Le message ne passe pas

En dépit des consignes de Québec, les rassemblements du temps des Fêtes sont montrés du doigt pour expliquer la progression du virus ces derniers jours. Et la forte hausse des cas chez les jeunes dans la vingtaine semble le confirmer. Pendant ce temps, le gouvernement assure que le rythme de la campagne de vaccination devrait s’accélérer dès cette semaine.

Les partys de Noël montrés du doigt

Québec — La progression de l’épidémie de COVID-19 dans les derniers jours au Québec inquiète des experts, qui se demandent si les consignes du gouvernement contre les rassemblements des Fêtes ont été prises au sérieux.

Québec a rapporté lundi 32 morts et 2546 nouvelles infections. Ce lourd bilan s’ajoute à celui de dimanche, qui recensait 7663 cas sur trois jours. C’est dans ce contexte que le premier ministre François Legault doit s’entretenir mardi après-midi avec les chefs des partis de l’opposition. Une conférence de presse du premier ministre au sujet de la pandémie est prévue mercredi.

Des données compilées par La Presse montrent par ailleurs que les infections ont augmenté plus rapidement dans les dernières semaines chez les 20-39 ans que dans les autres tranches d’âge.

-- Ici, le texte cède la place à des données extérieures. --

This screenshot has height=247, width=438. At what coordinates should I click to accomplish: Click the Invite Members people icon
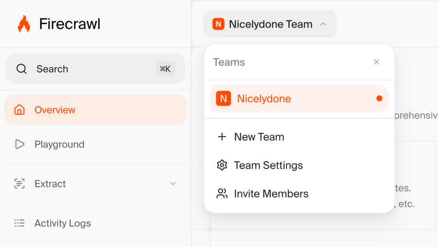(222, 194)
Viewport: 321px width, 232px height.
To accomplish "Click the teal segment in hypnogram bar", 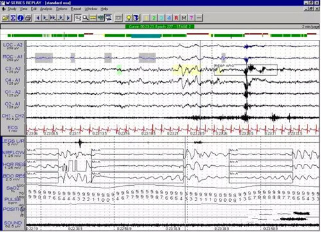I will click(146, 36).
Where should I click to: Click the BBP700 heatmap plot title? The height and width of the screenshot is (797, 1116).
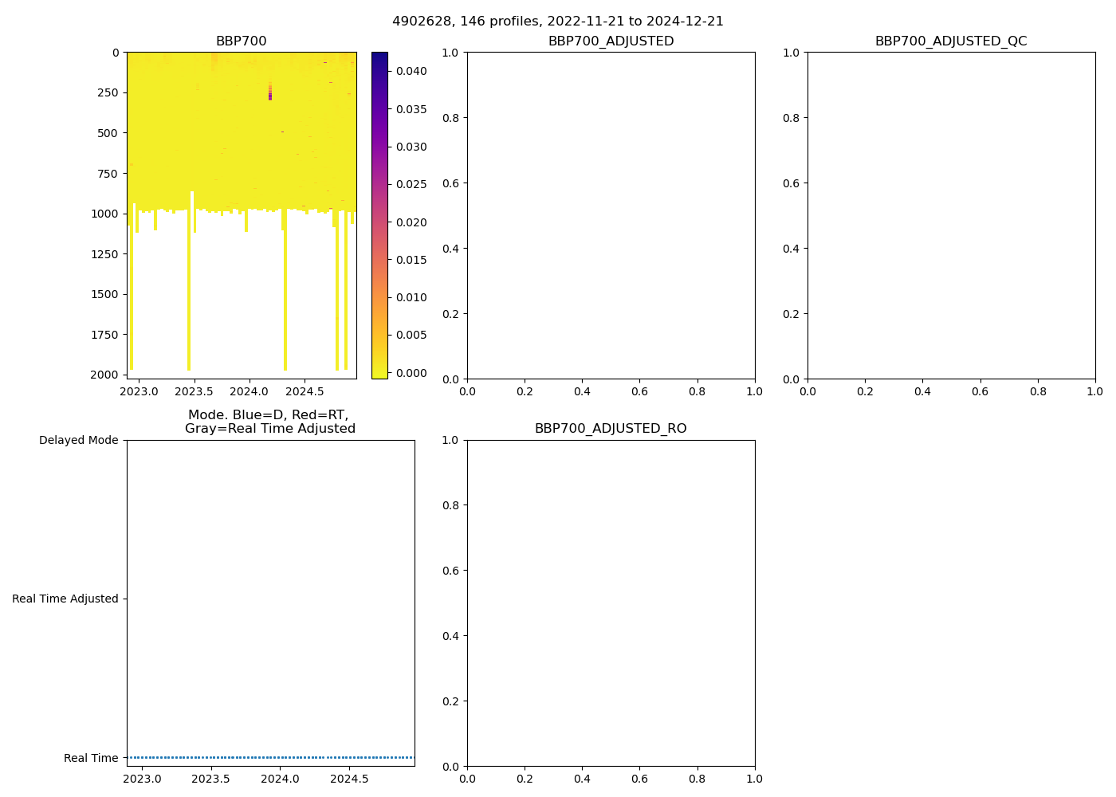(241, 41)
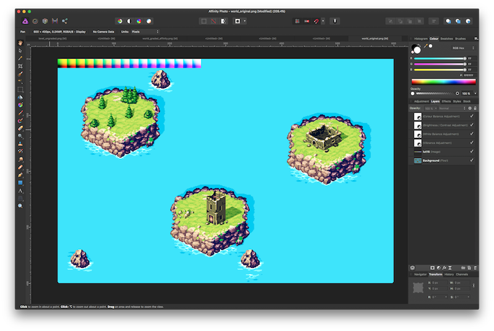Hide the Background layer using its checkbox
Screen dimensions: 494x331
pos(472,160)
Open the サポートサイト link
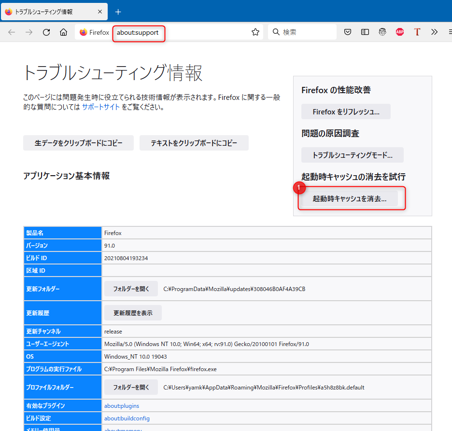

La plus forte hausse des cas se concentre chez les gens dans la vingtaine. Le nombre de cas a augmenté de 48 % en deux semaines. Les sexagénaires aussi ont connu une forte hausse des cas, soit 40 %, durant les Fêtes.

« Ce qui est inquiétant, c’est que chez les 20-39 ans, ça augmente en fou, si je peux dire », note en entrevue Roxane Borgès Da Silva, professeure à l’École de santé publique de l’Université de Montréal.

« Ça viendrait confirmer l’hypothèse que les rassemblements familiaux ont bien eu lieu comme on le craignait », dit-elle. « Les 20-39 ans, pour moi, c’est un signe de partys de Noël. »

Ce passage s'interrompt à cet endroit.